She was already badly bruised there, but a few more hematomas were a small price to pay. She looked silently at Shane, and he stepped
forward
, gripping the nozzle of the flamethrower. He pressed the ignition button, and when the blue flame leaped into life, he grinned fiercely.
“I love this job,” he said, and he probably would have added
something else to that, something witty and funny, but before he could, the draug closest to him flung out its hand, which stretched impossibly far and turned into water, clear and formless, and hit the nozzle with a wet, sizzling slap.
It drowned out the ignition flame.
Shane looked down, shocked, and hit the button again. Then again. He got a clicking sound, but no pilot light.
“Fuck,” he whispered, but he didn’t waste time on regrets; he just holstered the nozzle and grabbed the shotgun from the rig on his back. “Claire, stairs. Now.”
She was already on it. Over her shoulder was the dim light of an exit sign, with the reassuring figure of a little stick man walking down steps. She backed up toward it and it looked clear … but the hallway had looked clear when they’d come that way, too. The draug were more than nasty—they were clever. Really clever.
She kicked the door open, and saw nothing. Again. No choice, really; the draug were steadily advancing toward them now, and Shane was saving his shotgun blasts to make them count. Between the two of them they could take out maybe half of the draug that were facing them. Retreat was the only option.

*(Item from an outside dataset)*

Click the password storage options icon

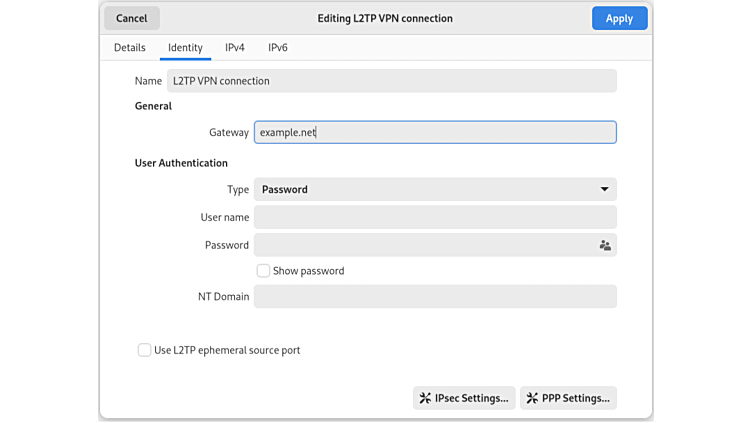point(604,245)
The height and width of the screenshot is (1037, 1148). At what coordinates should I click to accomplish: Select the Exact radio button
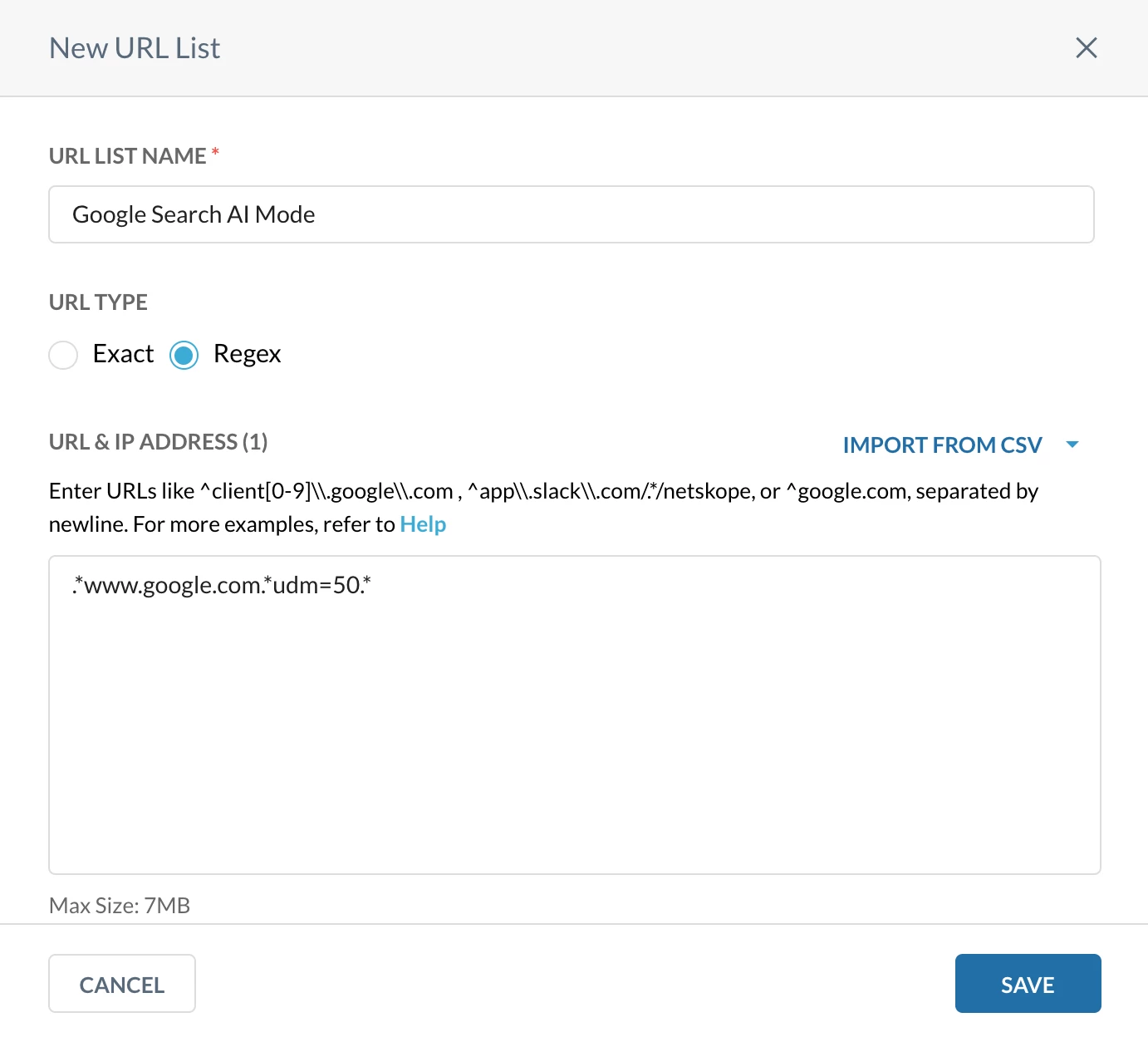[63, 355]
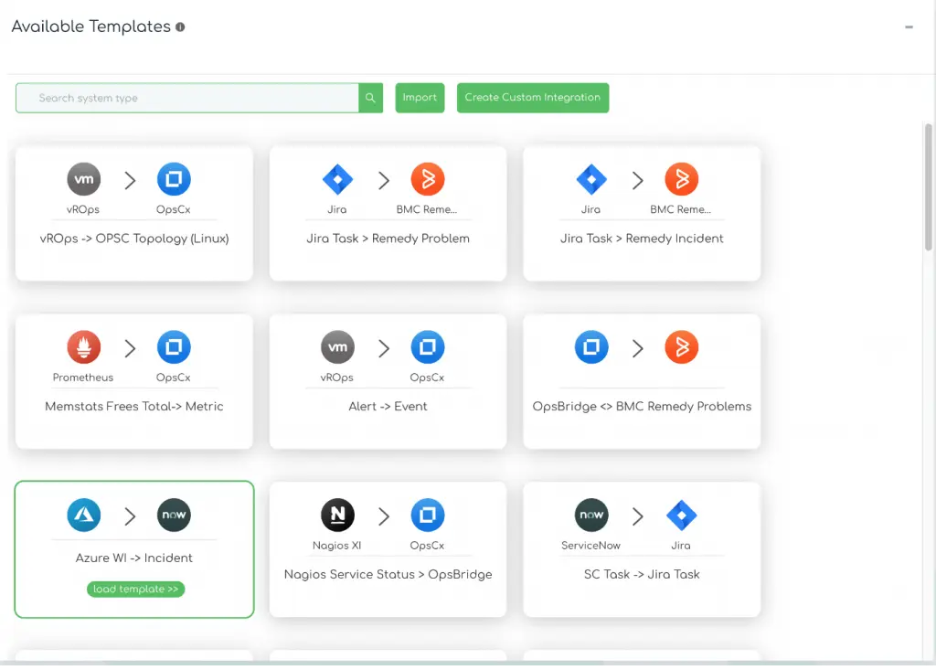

“Come on!” she shouted, and plunged down the first six steps. At the halfway point, where the stairs turned, she looked back. Shane had backed through the door, and now he unloaded one ear-shattering blast from his shotgun, jumped in, and slammed the door. Then he hit the quick-release button on the flamethrower. Its heavy weight clanged to the metal floor, and he grabbed the loose nozzle and jammed it through the door handle to hold it shut. It wouldn’t stop the draug for long, if it stopped them at all, but he’d done what he could.
He was coming down toward her when she heard the sound … like water through pipes, but different this time. Closer. Echoing.
And she saw the wave flood down the steps from the next floor up, thick and murky.
It hit Shane in the back and knocked him off his feet. Then, instead of continuing to fall down the steps as gravity demanded, it just … stopped, formed a thick, trembling bubble, and consumed him.
He floated in the liquid, as if it had more density than real water. He was thrashing, but he couldn’t get leverage.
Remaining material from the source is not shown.